Selected extract:
:::
In progress at UNHQ

GA/10454

GENERAL ASSEMBLY CONFIRMS EXTENSION OF JUDGE ON TRIBUNAL FOR FORMER YUGOSLAVIA

13 April 2006
General AssemblyGA/10454
Department of Public Information • News and Media Division • New York

Sixtieth General Assembly

Plenary

76th Meeting (PM)


GENERAL ASSEMBLY CONFIRMS EXTENSION OF JUDGE ON TRIBUNAL FOR FORMER YUGOSLAVIA


Also Decides to Include in Current Agenda Sub-Items on Elections

For Human Rights Council, Peacebuilding Commission Organizational Committee


The General Assembly today confirmed the extension of the term of office of a short-term judge of the International Criminal Tribunal for the Former Yugoslavia, allowing him to finish the case he had begun before the expiry of his term of office this month.


Acting on the request by the Secretary-General, the Assembly agreed -- as the Security Council did on 10 April (see Press Release SC/8686) -- that Judge Joaquin Canivell could continue to sit in the Krajišnik case, to which he was appointed as an ad litem judge on 1 May 2003, beyond April 2006, notwithstanding the fact that the cumulative period of his service in the Tribunal would then exceed three years.  [The Council’s resolution 1668 (2006) was transmitted to the President of the Assembly in document A/60/746.]


As noted in the Secretary-General’s identical letters to the Presidents of the Assembly and the Council dated 27 March (document A/60/741-S/2006/199), Judge Canivell’s term of office had come to an end on 11 June 2005, and he was not re-elected as an ad litem judge.  However, the Council, by its resolution 1581 (2005) of 18 January 2005, and the Assembly, by its decision 59/406 B of 20 January 2005, decided that Judge Canivell should finish the Krajišnik case, which was to be concluded by the end of April 2006.  The President of the Tribunal has informed the Secretary-General that the case is now expected to be completed only by August or September 2006.
:::
Data provided:
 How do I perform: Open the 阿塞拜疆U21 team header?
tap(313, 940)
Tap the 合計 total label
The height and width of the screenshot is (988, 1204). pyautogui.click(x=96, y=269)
:::
Requirements:
1/ According to the press release, on what date was Judge Joaquin Canivell appointed as an ad litem judge in the Krajišnik case?
2/ Write out the press release word for word, everything from "For Human Rights" down to "office this month.".
The data has no connection to the press release.

Answers provided:
1/ 1 May 2003

2/
For Human Rights Council, Peacebuilding Commission Organizational Committee


The General Assembly today confirmed the extension of the term of office of a short-term judge of the International Criminal Tribunal for the Former Yugoslavia, allowing him to finish the case he had begun before the expiry of his term of office this month.